支持腕22は、奥側に引き回された後、左方に曲げられ、水晶板20及び奥側に位置する枠部21と並行に引き回され、その先端側(他端側)P1が左側の枠部21に一体的に固定される。また水晶板20の手前側の左端部分には、支持腕23の基端側P2が接続されている。支持腕23は手前側に引き回された後、水晶板20及び手前側に位置する枠部21と並行に引き回された後、その先端側P1が右側の枠部21に接続されている。即ち可動子2は水晶板20の重心を中心に2回の回転対称となるように支持腕22、23が設けられることになる。
図5に示すように水晶板20の下面側の全面に矩形の第1の電極である可動電極24が設けられている。可動電極24の右端側には引き出し電極25の一端側が接続されており、引き出し電極25は可動電極24の右側側面を介して上面側まで引き回されている。上面側に引き回された引き出し電極25は、支持腕22の上面側を介して、枠部21まで引き回されており、引き出し電極25の他端側は、枠部21における奥側の左端に形成された端子部26に接続されている。可動子2は例えば矩形の水晶片にドライエッチング処理を行うことにより形成される。
図1〜図3に戻ってスペーサ3は例えば矩形環状に構成されており、例えば厚さ200〜300μmのガラスにより構成されている。また保持部材4は例えばシリコン基板により構成されており、その上面側における水晶板20に設けられた可動電極24と対向する位置に第2の電極となる固定電極27が設けられている。保持部材4の下面側の4隅には、電極端子28が形成されている。固定電極27からは例えば手前側右端部に引き出し電極29の一端が接続されている。引き出し電極29はスルーホール30を介して保持部材4の下面まで引き回されており、引き出し電極29の他端側は、保持部材4における図2中の手前側右端部に形成された電極端子28に接続されている。引き出し電極29の接続されていないその他3つの電極端子28はダミー電極となる。
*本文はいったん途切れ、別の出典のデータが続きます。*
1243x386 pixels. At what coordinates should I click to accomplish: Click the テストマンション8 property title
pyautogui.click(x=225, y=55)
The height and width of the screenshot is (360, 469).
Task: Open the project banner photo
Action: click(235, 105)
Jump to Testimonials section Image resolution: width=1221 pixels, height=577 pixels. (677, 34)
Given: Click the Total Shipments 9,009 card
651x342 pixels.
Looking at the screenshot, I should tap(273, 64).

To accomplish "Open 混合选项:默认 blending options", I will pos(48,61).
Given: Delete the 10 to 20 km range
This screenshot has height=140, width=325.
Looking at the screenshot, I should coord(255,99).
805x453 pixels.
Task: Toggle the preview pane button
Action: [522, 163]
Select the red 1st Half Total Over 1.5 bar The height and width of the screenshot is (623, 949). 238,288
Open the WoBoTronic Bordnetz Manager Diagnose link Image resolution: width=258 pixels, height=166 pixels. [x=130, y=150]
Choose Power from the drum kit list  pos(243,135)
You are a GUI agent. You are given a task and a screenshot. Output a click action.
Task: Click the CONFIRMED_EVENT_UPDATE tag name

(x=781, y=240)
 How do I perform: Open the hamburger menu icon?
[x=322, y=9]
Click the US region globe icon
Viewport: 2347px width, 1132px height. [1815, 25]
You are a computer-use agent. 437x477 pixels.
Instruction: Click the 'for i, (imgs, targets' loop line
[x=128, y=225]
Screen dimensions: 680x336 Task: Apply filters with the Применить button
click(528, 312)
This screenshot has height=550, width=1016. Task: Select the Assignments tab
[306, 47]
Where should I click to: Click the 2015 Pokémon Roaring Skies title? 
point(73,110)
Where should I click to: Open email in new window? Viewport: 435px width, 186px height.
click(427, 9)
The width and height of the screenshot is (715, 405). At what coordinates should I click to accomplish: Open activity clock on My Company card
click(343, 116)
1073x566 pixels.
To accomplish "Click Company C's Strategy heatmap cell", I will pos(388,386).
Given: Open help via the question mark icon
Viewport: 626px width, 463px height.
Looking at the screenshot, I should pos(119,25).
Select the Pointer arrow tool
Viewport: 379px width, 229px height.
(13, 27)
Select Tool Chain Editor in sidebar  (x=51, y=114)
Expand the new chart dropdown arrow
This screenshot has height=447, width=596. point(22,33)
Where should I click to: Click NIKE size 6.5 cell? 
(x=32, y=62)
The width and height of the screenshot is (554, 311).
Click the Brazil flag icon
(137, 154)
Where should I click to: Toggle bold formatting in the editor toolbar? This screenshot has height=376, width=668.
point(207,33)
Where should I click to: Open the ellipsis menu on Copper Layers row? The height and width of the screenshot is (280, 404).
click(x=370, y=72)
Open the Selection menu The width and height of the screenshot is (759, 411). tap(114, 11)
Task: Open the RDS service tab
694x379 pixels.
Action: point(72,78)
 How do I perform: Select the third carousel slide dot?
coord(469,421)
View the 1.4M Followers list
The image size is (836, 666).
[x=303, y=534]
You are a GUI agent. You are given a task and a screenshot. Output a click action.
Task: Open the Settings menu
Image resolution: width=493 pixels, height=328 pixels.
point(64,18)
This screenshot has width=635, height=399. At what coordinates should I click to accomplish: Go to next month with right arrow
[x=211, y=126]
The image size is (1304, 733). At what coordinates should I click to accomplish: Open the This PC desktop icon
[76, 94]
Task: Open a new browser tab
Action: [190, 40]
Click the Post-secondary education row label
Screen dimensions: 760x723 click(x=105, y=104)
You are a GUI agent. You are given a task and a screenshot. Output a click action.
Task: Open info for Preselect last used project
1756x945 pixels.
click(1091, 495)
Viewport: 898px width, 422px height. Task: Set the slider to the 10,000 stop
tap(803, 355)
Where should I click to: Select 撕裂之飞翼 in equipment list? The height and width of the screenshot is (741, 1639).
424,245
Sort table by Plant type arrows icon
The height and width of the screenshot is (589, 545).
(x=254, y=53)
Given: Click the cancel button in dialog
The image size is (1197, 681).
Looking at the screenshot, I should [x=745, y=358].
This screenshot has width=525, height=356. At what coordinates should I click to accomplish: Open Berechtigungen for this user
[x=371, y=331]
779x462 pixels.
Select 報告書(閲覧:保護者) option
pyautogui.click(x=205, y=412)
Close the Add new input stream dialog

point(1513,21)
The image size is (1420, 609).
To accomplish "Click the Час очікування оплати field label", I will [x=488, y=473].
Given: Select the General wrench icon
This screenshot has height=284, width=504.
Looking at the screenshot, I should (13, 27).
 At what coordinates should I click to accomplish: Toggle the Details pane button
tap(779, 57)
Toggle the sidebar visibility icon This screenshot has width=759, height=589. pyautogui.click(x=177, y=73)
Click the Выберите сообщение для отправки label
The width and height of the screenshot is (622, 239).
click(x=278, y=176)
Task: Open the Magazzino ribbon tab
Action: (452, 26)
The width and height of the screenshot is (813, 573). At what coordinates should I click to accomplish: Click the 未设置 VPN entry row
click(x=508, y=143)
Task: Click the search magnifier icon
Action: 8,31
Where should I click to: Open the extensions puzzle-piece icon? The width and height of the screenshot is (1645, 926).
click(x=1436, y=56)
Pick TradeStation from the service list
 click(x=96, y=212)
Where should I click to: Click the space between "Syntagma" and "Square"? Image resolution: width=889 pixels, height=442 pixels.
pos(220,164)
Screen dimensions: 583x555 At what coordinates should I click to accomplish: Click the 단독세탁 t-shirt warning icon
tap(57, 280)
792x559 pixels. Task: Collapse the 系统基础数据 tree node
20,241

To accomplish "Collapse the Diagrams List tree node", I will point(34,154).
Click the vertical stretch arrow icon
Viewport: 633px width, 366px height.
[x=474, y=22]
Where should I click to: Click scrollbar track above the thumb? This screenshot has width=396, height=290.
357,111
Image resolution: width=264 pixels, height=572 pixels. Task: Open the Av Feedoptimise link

ガラス基板5は例えば矩形板状に形成され、その上面側における保持部材4に設けた電極端子28に対応する位置に夫々電極パッド31が形成されている。ガラス基板5の上面に保持部材4が設置され、電極パッド31と電極端子28とが電気的に接続される。保持部材4の上方には、スペーサ3と可動子2とがこの順に積層される。さらに可動子2の上面側の4隅から、ガラス基板5に設けた電極パッド31の上面にかけて導電性接着剤32が塗布される。この導電性接着剤32により可動子2、スペーサ3及び保持部材4がガラス基板5上に固定されると共に可動子2に設けられた端子部26とガラス基板5における奥側左方に設けられた電極パッド31とが電気的に接続される。また可動電極24と固定電極27とが共に水平な姿勢であって、隙間を介して互いに対向するように配置される。その後可動子2の上方から例えばアルミナで構成される蓋部6により覆われる。
続いて可変容量構造体1を用いた加速度検出センサ40について説明する。図6に示すように加速度検出センサ40は、ベース体7と蓋体8とから構成される筐体70と、前述の可変容量構造体1と、水晶発振回路と、を備えている。例えば水晶発振回路はコルピッツ回路として構成されており、ICチップ9内に組み込まれて配線基板10に設置される。
配線基板10からは例えば下方に向けて3本のリード線11が伸び、各リード線11はベース体7を貫通している。3本のリード線11は、図示しない導電路を介して水晶発振回路と接続されており、夫々水晶発振回路の電源端子、水晶発振回路の出力端子、接地用端子となる。配線基板10の上方には、可変容量構造体1が水平な姿勢となるように配置された配線基板12が設けられている。可変容量構造体1には、例えばガラス基板5を貫通するスルーホールが形成されている。可動電極24と接続された電極パッド31と、固定電極27と接続された電極パッド31とには、夫々図示しない導電路が接続されており、各導電路は、スルーホールを介して配線基板12上に引き回された後、夫々配線基板12を貫通するように設けられた2本のリード線13に接続されている。
可動電極24と接続されたリード線13は配線基板12上に形成された図示しない導電路を介して水晶発振回路の一端側に接続され、固定電極27と接続されたリード線13は、配線基板12上に形成された図示しない導電路を介して水晶発振回路の他端側に接続される。またベース体7には、可変容量構造体1の上方から蓋部8が被せられる。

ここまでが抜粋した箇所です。